(What the task requires): Could you give the data below again exactly, apart from the pictures?

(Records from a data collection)
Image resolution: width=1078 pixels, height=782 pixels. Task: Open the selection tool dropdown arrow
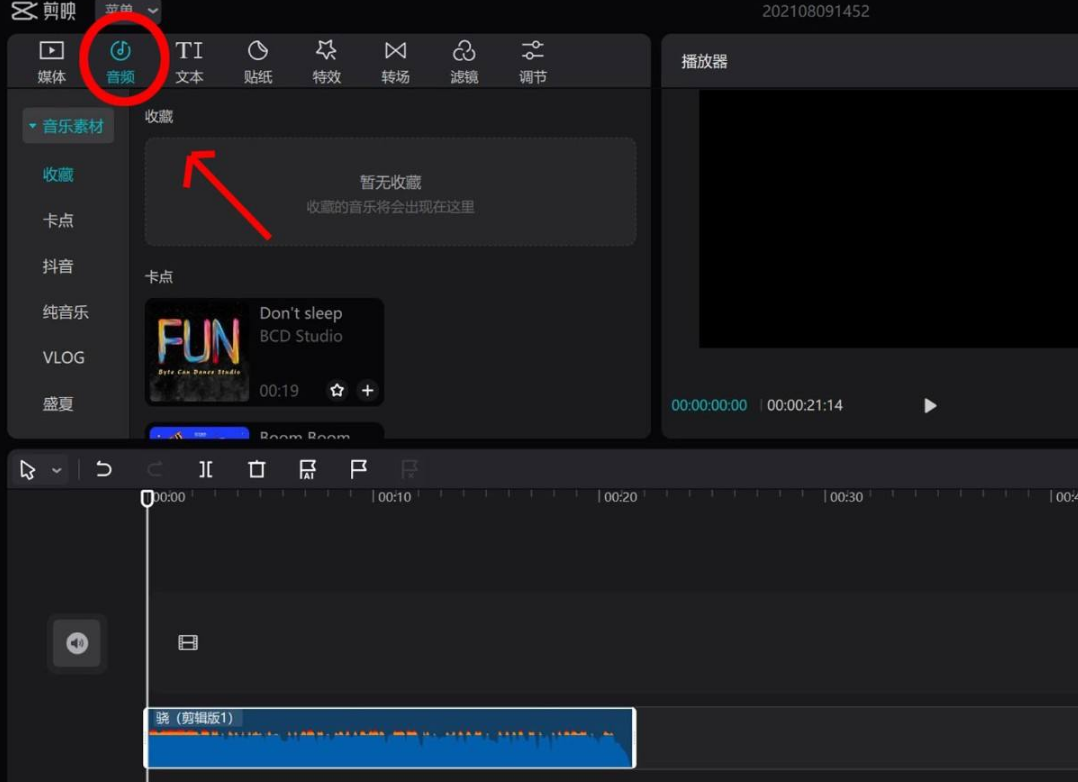coord(57,469)
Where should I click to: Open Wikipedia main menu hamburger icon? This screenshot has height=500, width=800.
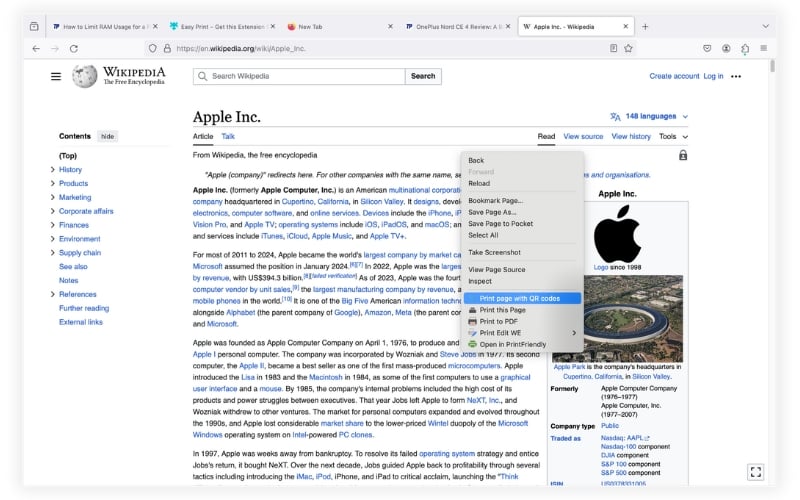tap(56, 77)

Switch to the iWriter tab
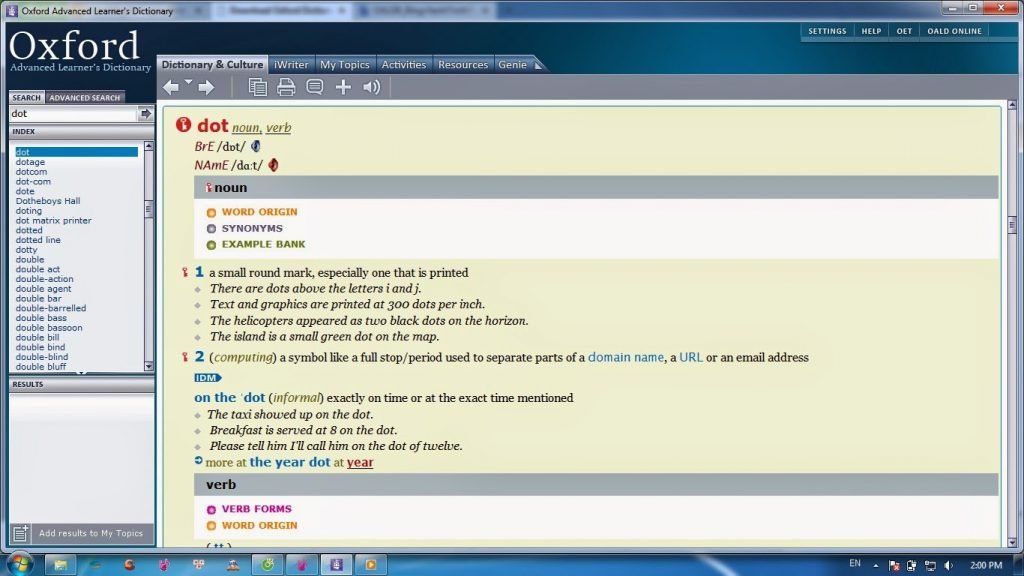(x=291, y=65)

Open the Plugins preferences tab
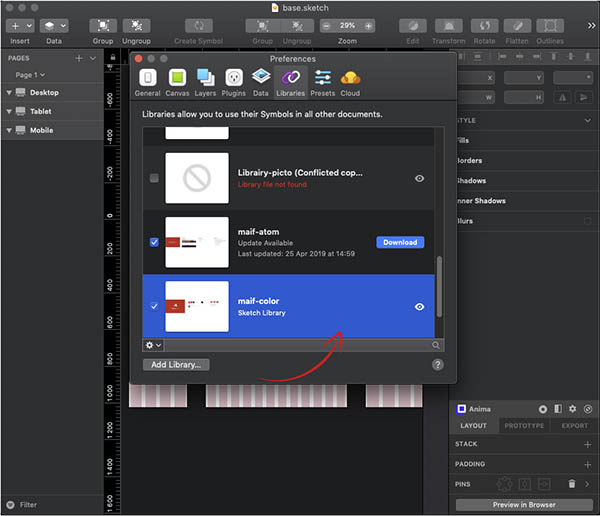click(234, 81)
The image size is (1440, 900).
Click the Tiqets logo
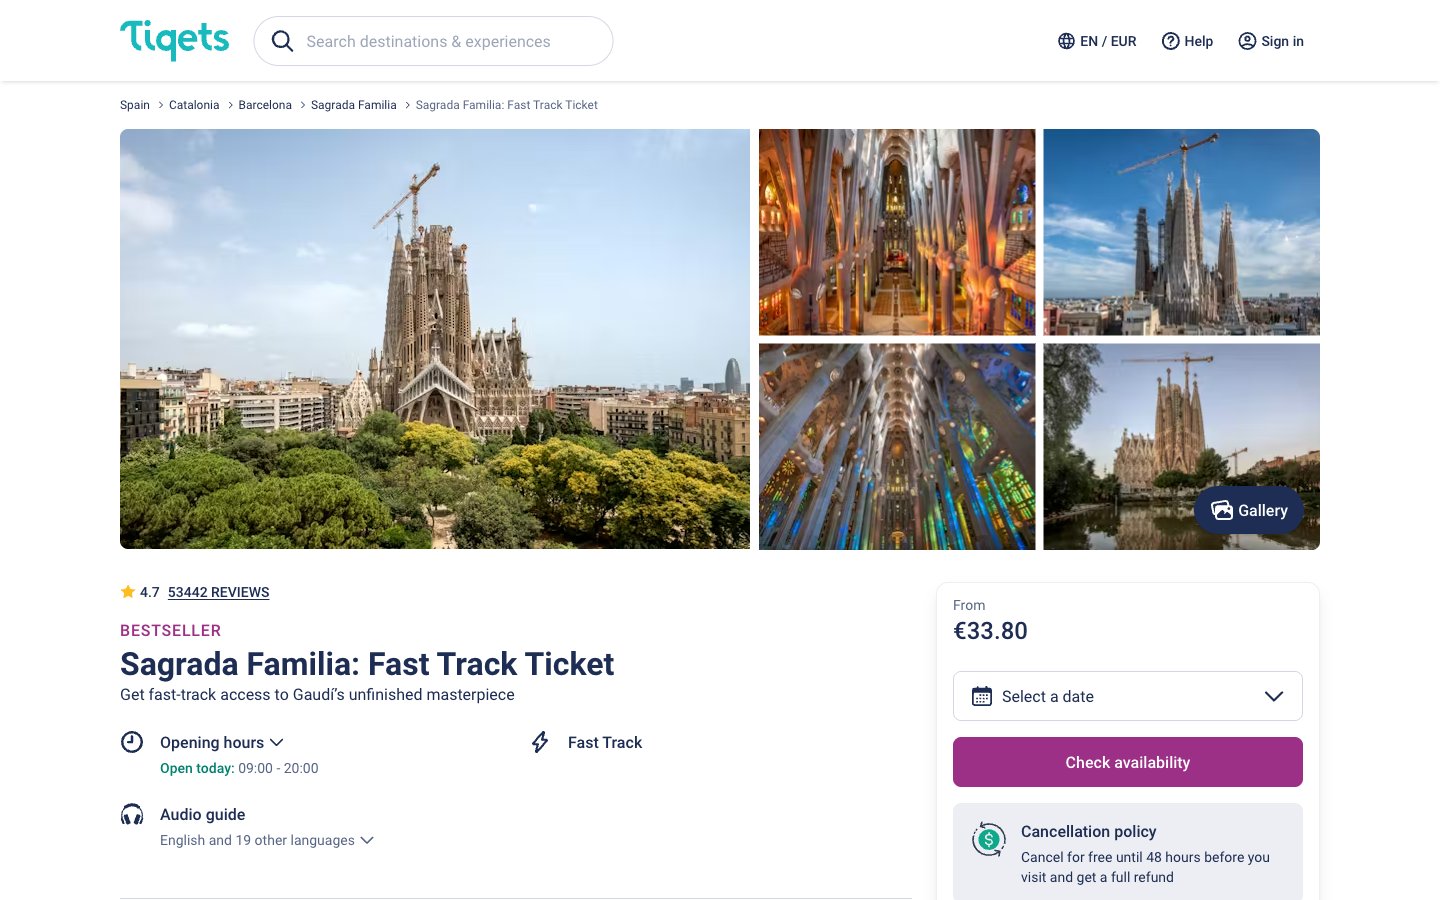(x=174, y=40)
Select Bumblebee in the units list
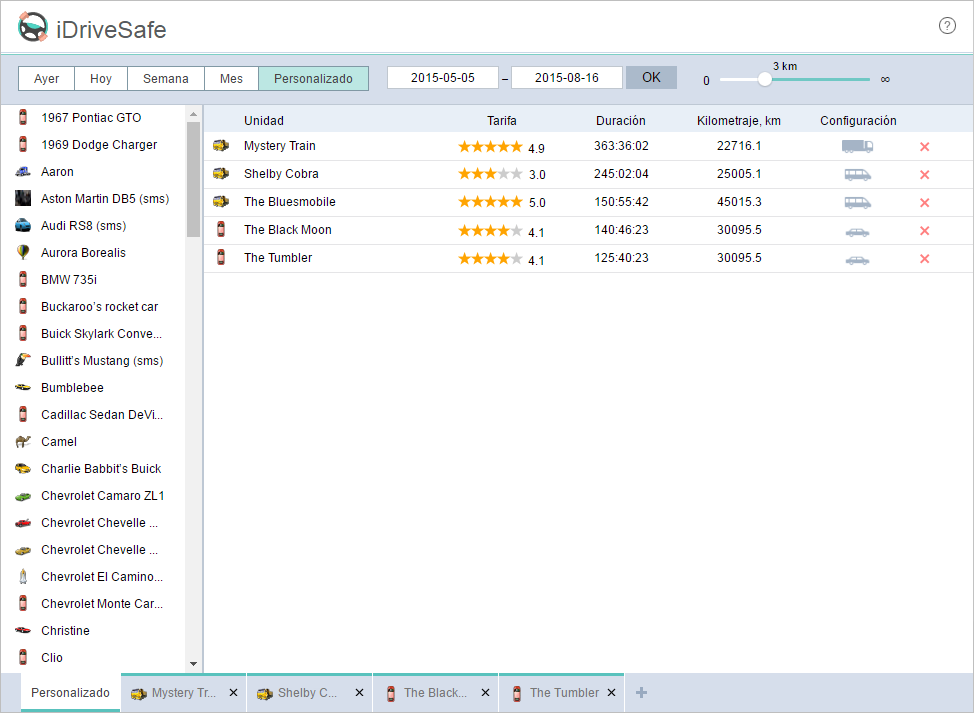974x713 pixels. tap(72, 388)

(Result):
Image resolution: width=1078 pixels, height=782 pixels. Task: Open the selection tool dropdown arrow
coord(57,469)
Where should I click to: Open Wikipedia main menu hamburger icon? This screenshot has height=500, width=800.
tap(56, 77)

Switch to the iWriter tab
(x=291, y=65)

Open the Plugins preferences tab
click(234, 81)
The image size is (1440, 900).
Click the Tiqets logo
(x=174, y=40)
Select Bumblebee in the units list
974x713 pixels. tap(72, 388)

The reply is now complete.